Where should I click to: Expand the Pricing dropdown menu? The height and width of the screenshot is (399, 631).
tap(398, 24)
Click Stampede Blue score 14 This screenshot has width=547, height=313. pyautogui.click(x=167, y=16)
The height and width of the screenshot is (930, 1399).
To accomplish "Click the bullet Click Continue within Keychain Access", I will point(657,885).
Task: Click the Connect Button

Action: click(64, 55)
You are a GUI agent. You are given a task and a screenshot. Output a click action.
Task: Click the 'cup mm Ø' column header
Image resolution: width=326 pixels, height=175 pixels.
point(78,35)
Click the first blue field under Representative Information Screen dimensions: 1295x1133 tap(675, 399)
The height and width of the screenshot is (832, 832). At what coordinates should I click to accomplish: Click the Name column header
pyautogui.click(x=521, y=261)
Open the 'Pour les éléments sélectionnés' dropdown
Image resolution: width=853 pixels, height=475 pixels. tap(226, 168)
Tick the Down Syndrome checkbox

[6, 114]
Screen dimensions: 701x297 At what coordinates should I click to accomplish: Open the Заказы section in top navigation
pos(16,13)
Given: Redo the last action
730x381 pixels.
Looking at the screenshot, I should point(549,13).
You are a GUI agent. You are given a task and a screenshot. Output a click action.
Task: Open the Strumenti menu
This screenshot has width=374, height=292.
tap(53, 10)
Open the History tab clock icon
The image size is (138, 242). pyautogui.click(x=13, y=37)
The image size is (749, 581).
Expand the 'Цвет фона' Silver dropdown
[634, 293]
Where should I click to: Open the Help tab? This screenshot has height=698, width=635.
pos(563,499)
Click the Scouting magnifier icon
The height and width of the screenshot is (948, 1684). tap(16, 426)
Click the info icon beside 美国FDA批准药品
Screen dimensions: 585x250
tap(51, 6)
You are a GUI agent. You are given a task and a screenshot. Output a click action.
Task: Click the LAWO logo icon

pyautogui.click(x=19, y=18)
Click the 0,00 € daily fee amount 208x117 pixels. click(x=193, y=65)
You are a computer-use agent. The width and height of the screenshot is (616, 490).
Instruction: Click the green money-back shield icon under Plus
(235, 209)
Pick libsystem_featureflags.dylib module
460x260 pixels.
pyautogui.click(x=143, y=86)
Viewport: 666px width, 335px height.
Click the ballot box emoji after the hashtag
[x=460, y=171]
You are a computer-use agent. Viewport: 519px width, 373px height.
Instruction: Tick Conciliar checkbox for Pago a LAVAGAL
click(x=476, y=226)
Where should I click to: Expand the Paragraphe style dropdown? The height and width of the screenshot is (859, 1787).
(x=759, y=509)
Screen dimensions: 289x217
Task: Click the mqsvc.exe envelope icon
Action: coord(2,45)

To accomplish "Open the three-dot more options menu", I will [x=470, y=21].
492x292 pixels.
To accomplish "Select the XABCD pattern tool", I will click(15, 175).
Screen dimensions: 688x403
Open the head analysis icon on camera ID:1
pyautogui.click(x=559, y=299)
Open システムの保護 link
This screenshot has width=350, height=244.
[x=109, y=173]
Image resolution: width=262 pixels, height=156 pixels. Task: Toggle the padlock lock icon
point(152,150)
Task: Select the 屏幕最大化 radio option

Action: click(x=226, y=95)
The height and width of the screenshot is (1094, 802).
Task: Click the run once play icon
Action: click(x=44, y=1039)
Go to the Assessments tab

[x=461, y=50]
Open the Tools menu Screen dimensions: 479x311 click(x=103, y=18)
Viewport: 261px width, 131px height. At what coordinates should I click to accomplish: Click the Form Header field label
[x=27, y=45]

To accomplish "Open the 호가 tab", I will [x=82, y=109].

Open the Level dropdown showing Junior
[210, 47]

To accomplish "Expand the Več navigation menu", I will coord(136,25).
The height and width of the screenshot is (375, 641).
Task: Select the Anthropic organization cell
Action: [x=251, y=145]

Work task: Output all of the data without altering a single line.

Answer section:
Where should I click to: Expand the Pricing dropdown menu? The height and width of the screenshot is (399, 631).
tap(398, 24)
Click Stampede Blue score 14 This screenshot has width=547, height=313. pyautogui.click(x=167, y=16)
The height and width of the screenshot is (930, 1399).
To accomplish "Click the bullet Click Continue within Keychain Access", I will point(657,885).
Task: Click the Connect Button

Action: click(64, 55)
You are a GUI agent. You are given a task and a screenshot. Output a click action.
Task: Click the 'cup mm Ø' column header
Image resolution: width=326 pixels, height=175 pixels.
point(78,35)
Click the first blue field under Representative Information Screen dimensions: 1295x1133 tap(675, 399)
The height and width of the screenshot is (832, 832). At what coordinates should I click to accomplish: Click the Name column header
pyautogui.click(x=521, y=261)
Open the 'Pour les éléments sélectionnés' dropdown
Image resolution: width=853 pixels, height=475 pixels. tap(226, 168)
Tick the Down Syndrome checkbox

[6, 114]
Screen dimensions: 701x297 At what coordinates should I click to accomplish: Open the Заказы section in top navigation
pos(16,13)
Given: Redo the last action
730x381 pixels.
Looking at the screenshot, I should point(549,13).
You are a GUI agent. You are given a task and a screenshot. Output a click action.
Task: Open the Strumenti menu
This screenshot has width=374, height=292.
tap(53, 10)
Open the History tab clock icon
The image size is (138, 242). pyautogui.click(x=13, y=37)
The image size is (749, 581).
Expand the 'Цвет фона' Silver dropdown
[634, 293]
Where should I click to: Open the Help tab? This screenshot has height=698, width=635.
pos(563,499)
Click the Scouting magnifier icon
The height and width of the screenshot is (948, 1684). tap(16, 426)
Click the info icon beside 美国FDA批准药品
Screen dimensions: 585x250
tap(51, 6)
You are a GUI agent. You are given a task and a screenshot. Output a click action.
Task: Click the LAWO logo icon

pyautogui.click(x=19, y=18)
Click the 0,00 € daily fee amount 208x117 pixels. click(x=193, y=65)
You are a computer-use agent. The width and height of the screenshot is (616, 490).
Instruction: Click the green money-back shield icon under Plus
(235, 209)
Pick libsystem_featureflags.dylib module
460x260 pixels.
pyautogui.click(x=143, y=86)
Viewport: 666px width, 335px height.
Click the ballot box emoji after the hashtag
[x=460, y=171]
You are a computer-use agent. Viewport: 519px width, 373px height.
Instruction: Tick Conciliar checkbox for Pago a LAVAGAL
click(x=476, y=226)
Where should I click to: Expand the Paragraphe style dropdown? The height and width of the screenshot is (859, 1787).
(x=759, y=509)
Screen dimensions: 289x217
Task: Click the mqsvc.exe envelope icon
Action: coord(2,45)

To accomplish "Open the three-dot more options menu", I will [x=470, y=21].
492x292 pixels.
To accomplish "Select the XABCD pattern tool", I will click(15, 175).
Screen dimensions: 688x403
Open the head analysis icon on camera ID:1
pyautogui.click(x=559, y=299)
Open システムの保護 link
This screenshot has width=350, height=244.
[x=109, y=173]
Image resolution: width=262 pixels, height=156 pixels. Task: Toggle the padlock lock icon
point(152,150)
Task: Select the 屏幕最大化 radio option

Action: click(x=226, y=95)
The height and width of the screenshot is (1094, 802).
Task: Click the run once play icon
Action: click(x=44, y=1039)
Go to the Assessments tab

[x=461, y=50]
Open the Tools menu Screen dimensions: 479x311 click(x=103, y=18)
Viewport: 261px width, 131px height. At what coordinates should I click to accomplish: Click the Form Header field label
[x=27, y=45]

To accomplish "Open the 호가 tab", I will [x=82, y=109].

Open the Level dropdown showing Junior
[210, 47]

To accomplish "Expand the Več navigation menu", I will coord(136,25).
The height and width of the screenshot is (375, 641).
Task: Select the Anthropic organization cell
Action: [x=251, y=145]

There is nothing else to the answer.